Adoniou notes that in a survey by the Australian Council of TESOL Associations more than 50% of English teachers indicated that funding was not being spent on English language learners. So where is it going?
The article suggests that instead of going directly to the students who attracted the funding, the money is often being pooled into general literacy programs under the common misconception that language learning = literacy:
Mainstream literacy teaching is not sufficient. Literacy programs work on the premise that students can already speak and understand English, and will bring innate knowledge of the English language to learning how to read and write.
It is the job of the teacher to make English language knowledge visible to their EALD learners. However, this is beyond the expertise of mainstream generalist teachers, for whom English grammar is intuitive and invisible. While they can correct those errors, they cannot explain those errors. EALD students need teachers with specialist training in the teaching of English as an additional language. (Adoniou, 7th October 2015)
So what can be done? As Adoniou notes, it takes a long time to learn a language, especially the academic language required for success in the Australian school system.
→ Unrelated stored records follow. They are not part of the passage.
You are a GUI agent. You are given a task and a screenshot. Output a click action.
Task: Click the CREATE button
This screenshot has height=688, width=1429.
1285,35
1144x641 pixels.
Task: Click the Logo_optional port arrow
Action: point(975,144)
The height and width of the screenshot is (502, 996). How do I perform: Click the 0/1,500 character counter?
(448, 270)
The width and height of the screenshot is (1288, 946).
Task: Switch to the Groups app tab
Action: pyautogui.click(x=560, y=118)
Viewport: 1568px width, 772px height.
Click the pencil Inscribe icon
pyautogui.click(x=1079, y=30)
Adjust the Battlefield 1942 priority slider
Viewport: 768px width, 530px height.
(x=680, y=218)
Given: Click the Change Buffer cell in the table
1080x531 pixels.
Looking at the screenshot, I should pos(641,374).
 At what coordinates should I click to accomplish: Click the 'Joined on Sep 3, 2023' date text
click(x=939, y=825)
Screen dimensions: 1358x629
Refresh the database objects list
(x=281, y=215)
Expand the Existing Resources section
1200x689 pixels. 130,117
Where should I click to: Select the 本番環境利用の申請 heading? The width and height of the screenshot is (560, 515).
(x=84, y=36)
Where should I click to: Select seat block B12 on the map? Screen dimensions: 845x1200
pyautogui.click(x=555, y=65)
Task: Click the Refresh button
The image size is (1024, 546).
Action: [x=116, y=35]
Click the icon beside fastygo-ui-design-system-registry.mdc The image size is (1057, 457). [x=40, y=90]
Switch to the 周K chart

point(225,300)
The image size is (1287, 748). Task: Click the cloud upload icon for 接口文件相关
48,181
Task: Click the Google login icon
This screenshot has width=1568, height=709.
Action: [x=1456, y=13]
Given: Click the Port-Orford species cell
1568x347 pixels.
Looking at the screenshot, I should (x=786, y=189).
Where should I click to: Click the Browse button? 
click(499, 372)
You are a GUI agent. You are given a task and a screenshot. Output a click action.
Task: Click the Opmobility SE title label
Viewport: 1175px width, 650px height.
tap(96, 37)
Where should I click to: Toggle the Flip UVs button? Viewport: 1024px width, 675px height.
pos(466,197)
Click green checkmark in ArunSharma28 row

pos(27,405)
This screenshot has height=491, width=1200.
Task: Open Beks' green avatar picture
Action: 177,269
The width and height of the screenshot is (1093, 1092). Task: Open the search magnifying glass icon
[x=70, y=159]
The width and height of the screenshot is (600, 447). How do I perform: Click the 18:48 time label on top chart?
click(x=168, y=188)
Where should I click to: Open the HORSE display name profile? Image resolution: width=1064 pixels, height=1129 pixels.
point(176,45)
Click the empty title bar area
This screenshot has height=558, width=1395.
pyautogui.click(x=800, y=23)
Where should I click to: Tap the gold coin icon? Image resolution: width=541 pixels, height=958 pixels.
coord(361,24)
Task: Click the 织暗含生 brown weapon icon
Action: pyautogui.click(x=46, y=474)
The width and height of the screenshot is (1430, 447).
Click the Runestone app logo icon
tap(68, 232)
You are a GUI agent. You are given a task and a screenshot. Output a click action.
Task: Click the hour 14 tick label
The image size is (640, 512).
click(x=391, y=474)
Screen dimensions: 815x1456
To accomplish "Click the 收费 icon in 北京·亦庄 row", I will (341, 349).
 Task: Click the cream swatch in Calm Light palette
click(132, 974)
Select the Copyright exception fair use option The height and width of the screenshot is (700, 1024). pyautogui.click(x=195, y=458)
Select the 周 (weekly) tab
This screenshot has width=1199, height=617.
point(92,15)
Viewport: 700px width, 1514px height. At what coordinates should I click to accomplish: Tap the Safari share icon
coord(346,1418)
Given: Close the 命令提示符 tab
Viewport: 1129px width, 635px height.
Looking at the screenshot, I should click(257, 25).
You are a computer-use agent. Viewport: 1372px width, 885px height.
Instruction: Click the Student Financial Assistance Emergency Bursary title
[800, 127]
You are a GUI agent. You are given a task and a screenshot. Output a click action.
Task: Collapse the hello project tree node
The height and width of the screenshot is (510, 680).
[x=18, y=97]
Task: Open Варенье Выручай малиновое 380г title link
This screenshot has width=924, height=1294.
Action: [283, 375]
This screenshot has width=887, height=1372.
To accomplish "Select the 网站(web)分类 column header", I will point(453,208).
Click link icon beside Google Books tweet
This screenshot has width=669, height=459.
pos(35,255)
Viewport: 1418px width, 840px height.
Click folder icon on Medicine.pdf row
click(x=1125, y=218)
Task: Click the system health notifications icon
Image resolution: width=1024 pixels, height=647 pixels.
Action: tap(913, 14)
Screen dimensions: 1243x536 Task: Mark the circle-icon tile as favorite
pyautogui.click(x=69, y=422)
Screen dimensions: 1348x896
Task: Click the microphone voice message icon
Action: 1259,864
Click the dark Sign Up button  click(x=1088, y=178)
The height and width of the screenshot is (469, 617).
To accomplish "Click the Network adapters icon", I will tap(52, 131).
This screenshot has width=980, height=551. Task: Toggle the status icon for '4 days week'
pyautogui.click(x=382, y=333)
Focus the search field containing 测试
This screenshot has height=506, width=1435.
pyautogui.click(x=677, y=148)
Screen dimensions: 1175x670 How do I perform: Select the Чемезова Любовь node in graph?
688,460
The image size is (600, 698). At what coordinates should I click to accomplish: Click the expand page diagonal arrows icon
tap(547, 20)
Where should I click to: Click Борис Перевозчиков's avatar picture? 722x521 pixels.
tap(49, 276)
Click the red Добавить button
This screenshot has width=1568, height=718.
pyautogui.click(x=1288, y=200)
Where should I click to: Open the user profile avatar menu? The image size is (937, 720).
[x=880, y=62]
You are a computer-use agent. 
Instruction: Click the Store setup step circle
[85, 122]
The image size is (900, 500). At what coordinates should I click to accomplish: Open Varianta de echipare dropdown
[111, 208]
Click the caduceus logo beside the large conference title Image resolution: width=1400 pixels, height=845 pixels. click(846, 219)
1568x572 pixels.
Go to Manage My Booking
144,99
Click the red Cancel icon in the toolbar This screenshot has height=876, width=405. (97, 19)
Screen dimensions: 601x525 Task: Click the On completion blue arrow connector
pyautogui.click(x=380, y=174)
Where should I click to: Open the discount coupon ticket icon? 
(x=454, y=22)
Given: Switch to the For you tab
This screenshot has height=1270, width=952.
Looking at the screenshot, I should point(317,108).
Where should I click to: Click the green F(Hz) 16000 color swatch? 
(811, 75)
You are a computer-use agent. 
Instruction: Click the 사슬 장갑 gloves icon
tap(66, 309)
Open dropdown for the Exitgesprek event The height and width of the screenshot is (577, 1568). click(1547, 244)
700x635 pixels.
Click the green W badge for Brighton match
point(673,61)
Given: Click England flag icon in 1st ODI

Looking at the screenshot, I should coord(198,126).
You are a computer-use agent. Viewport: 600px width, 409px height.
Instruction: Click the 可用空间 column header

It is said that EAL/D children generally acquire Basic Interpersonal Communication Skills (BICS), or ‘playground language’ within a few terms. But Cognitive Academic Language Proficiency (CALP) can take 8-10 years to achieve, and we rarely have that amount of time to get students up to speed. An effective solution, Adoniou suggests, is to “fund them out of needing funding.” If the money intended for those students is put towards intensive English language programming specifically for them, then there will be greater accountability in schools for their progress, and they will acquire language more rapidly and not require on-going support for as long.
This is not to say that great things are not being done in schools for New Arrivals. There are a number of fantastic intensive English programs in the government, Catholic and independent sectors. Unfortunately, the funding is severely limited (often only 6 months per student) thereby limiting what the dedicated teachers and students are able to achieve. Often, through no fault of their own or their teachers, these students leave the intensive programs for mainstream classrooms still not proficient in the level of language needed for them to access the curriculum on the same basis as their peers and with even more limited support in their new schools. The current system sets them up to struggle.
Adoniou ends the article with a sense of optimism, though. These students will be positive and productive citizens in Australian society, if we can just get the approach to their education right. It is challenge, representing a change that needs to start with those who make the decisions in departments and schools, but it is an achievable one.